Indeed, in less extreme situations, the reverse result equally applies: If EDM is sufficiently small, then RRC may not only increase the upstream price charged to rivals but the integrated firm will also raise its downstream price. Hence, there is again no trade-off between EDM and RRC but instead all consumers are harmed by vertical integration.Footnote 43

Use of Economic Models

In order to assess the often-complex economic effects of vertical integration, the Commission has sometimes used economic models in its competitive assessment. Models that have been considered in recent case practice among others include: vertical arithmetic (VA); bargaining models; vertical gross upward pricing pressure indices (vGUPPIs); and merger simulation.

VA is the simplest form of quantitative analysis and is often submitted to the Commission by merging parties. It assesses the merged entity’s incentives for total foreclosure based on: (1) firms’ pre-merger margins; and (2) the expected diversion ratio from third parties to the merged entity’s downstream unit in the event of a loss of access to the critical input.

VA is straightforward to apply. But unfortunately, it also has significant limitations: First, it will typically be more profitable for the merged entity to raise the price of the input instead of engaging in an outright refusal to supply. Second, even if the merged entity refuses to supply the input, post-merger prices will typically change as a result of the transaction (e.g., due to EDM). For this reason, VA can provide only indicative evidence about likely foreclosure incentives.Footnote 44

More advanced models that also permit assessing the merged entity’s pricing incentives are the bargaining leverage model (for markets with negotiated prices) and vGUPPI analysis (for markets with posted prices).Footnote 45 These models operate in a similar fashion as price pressure models in horizontal cases.Footnote 46 They can be highly instructive to identify the core parameters that drive pricing incentives. Moreover, they permit quantifying the upward pricing pressure that may result from vertical integration.

The vGUPPI model also allows for a direct quantification of countervailing EDM incentives. Similarly, Shapiro (2018) illustrates how EDM incentives can be measured in the bargaining context. However, both approaches abstract from the feedback effects between EDM and RRC (as discussed in Sect. 3.1.1). This is because they are partial equilibrium models that calibrate pro—and anti-competitive effects separately, rather than jointly.
• • •
● **Exercise requirements**:
In the passage on vertical integration, what two factors does vertical arithmetic use to assess the merged entity's incentives for total foreclosure? The material that comes next is separate from the passage on vertical integration.

● **Entries supplied**:
• • •
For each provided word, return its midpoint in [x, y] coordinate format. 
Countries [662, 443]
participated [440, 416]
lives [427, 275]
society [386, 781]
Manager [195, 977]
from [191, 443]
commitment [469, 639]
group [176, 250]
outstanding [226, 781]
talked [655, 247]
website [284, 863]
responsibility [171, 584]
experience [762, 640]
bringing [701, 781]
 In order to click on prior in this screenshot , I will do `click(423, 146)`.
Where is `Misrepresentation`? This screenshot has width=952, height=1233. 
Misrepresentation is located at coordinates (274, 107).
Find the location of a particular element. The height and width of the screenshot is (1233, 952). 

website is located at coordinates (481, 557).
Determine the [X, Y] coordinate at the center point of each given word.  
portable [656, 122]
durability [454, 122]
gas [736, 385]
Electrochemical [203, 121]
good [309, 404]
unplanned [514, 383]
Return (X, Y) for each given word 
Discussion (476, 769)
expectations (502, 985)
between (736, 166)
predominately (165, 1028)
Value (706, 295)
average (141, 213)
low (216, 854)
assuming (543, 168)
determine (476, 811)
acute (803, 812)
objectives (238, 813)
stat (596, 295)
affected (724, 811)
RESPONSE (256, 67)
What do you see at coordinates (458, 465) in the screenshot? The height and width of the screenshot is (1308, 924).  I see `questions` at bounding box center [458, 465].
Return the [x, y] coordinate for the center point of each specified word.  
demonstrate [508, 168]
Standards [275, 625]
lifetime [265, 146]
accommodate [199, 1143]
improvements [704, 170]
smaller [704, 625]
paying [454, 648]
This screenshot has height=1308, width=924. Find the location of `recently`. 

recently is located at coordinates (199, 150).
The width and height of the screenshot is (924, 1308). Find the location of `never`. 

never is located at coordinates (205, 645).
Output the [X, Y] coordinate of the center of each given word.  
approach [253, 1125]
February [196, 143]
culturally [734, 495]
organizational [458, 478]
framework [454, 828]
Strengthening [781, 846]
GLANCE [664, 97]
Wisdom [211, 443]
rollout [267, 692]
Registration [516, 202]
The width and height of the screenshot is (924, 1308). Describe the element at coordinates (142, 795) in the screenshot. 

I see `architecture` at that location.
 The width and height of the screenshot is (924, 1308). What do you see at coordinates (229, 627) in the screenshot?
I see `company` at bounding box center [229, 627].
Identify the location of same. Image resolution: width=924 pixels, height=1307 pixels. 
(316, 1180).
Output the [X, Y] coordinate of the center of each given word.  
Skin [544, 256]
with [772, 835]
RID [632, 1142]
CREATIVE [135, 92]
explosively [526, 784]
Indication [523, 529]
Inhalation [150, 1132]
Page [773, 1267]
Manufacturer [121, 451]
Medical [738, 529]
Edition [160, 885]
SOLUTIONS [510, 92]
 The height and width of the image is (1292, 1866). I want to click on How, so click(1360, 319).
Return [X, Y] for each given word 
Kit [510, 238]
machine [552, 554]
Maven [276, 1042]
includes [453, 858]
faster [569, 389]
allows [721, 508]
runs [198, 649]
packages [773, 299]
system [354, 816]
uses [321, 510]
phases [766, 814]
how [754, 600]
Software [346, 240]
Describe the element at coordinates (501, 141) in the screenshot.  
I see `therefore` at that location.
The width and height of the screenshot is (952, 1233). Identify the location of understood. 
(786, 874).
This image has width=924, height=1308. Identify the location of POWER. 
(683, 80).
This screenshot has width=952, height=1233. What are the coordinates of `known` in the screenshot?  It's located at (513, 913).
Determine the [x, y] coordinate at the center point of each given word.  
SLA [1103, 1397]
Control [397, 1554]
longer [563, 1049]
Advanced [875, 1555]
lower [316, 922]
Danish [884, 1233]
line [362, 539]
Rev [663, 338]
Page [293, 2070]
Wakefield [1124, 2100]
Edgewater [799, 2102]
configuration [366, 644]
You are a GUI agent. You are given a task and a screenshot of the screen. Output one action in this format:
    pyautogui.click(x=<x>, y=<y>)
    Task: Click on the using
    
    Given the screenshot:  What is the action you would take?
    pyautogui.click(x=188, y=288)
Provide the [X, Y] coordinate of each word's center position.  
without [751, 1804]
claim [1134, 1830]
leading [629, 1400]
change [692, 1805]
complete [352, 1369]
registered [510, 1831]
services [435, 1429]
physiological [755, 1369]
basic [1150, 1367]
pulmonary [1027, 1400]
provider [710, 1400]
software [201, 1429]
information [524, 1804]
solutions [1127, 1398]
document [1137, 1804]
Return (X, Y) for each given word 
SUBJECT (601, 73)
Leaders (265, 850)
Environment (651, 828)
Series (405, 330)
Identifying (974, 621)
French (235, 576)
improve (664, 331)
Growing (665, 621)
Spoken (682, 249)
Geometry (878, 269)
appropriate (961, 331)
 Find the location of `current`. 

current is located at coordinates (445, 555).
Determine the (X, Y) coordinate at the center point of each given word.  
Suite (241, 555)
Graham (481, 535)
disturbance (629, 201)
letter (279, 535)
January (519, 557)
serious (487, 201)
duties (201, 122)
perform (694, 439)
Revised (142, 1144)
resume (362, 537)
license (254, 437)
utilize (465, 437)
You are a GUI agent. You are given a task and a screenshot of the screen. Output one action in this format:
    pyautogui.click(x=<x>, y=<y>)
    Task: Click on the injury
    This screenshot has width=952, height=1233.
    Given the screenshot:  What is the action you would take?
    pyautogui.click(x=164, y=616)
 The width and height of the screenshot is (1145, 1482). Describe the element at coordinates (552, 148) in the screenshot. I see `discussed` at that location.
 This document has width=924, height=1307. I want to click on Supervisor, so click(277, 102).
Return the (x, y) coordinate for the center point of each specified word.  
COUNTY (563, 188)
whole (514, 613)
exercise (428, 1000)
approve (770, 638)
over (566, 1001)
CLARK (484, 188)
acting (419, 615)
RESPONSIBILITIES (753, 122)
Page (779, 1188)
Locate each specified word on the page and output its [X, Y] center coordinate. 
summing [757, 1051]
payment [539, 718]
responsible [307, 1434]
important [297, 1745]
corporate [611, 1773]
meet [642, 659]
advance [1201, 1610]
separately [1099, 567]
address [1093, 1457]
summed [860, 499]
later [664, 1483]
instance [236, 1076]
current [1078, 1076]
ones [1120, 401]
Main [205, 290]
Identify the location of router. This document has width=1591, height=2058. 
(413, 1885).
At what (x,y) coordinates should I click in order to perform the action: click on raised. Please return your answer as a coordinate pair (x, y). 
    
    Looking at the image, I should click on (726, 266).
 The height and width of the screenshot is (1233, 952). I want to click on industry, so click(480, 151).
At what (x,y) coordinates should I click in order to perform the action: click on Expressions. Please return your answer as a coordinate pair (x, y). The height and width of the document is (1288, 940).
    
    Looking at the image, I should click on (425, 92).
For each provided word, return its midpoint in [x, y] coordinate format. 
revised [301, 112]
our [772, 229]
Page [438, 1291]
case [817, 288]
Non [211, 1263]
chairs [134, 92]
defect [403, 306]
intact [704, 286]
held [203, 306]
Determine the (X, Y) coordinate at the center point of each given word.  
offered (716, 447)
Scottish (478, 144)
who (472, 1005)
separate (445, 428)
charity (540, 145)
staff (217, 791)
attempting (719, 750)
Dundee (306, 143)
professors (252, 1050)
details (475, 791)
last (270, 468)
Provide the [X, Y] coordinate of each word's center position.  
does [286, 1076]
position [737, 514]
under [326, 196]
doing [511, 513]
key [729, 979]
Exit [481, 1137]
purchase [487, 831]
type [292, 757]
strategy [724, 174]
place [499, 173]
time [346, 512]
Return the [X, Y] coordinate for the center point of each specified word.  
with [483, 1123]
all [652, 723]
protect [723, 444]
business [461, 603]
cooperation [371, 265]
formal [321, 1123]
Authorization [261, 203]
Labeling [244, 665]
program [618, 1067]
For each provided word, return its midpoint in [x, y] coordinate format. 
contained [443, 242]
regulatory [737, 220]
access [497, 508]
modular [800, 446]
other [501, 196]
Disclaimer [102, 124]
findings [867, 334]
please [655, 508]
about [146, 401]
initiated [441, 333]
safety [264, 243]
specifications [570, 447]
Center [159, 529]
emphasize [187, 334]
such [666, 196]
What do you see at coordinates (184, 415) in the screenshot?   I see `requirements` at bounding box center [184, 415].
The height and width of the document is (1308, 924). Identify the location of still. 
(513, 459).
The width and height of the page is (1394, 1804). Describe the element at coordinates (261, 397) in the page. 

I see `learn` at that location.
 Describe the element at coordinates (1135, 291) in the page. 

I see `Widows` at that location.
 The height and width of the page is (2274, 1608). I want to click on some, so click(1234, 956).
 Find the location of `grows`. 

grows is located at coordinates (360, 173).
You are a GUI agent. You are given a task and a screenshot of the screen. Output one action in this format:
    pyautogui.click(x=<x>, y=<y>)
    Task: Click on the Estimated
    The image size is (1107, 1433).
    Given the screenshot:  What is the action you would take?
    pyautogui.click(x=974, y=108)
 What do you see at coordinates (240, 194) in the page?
• • •
● **Result for this task**:
Firms' pre-merger margins and the expected diversion ratio from third parties to the merged entity's downstream unit if access to the critical input is lost.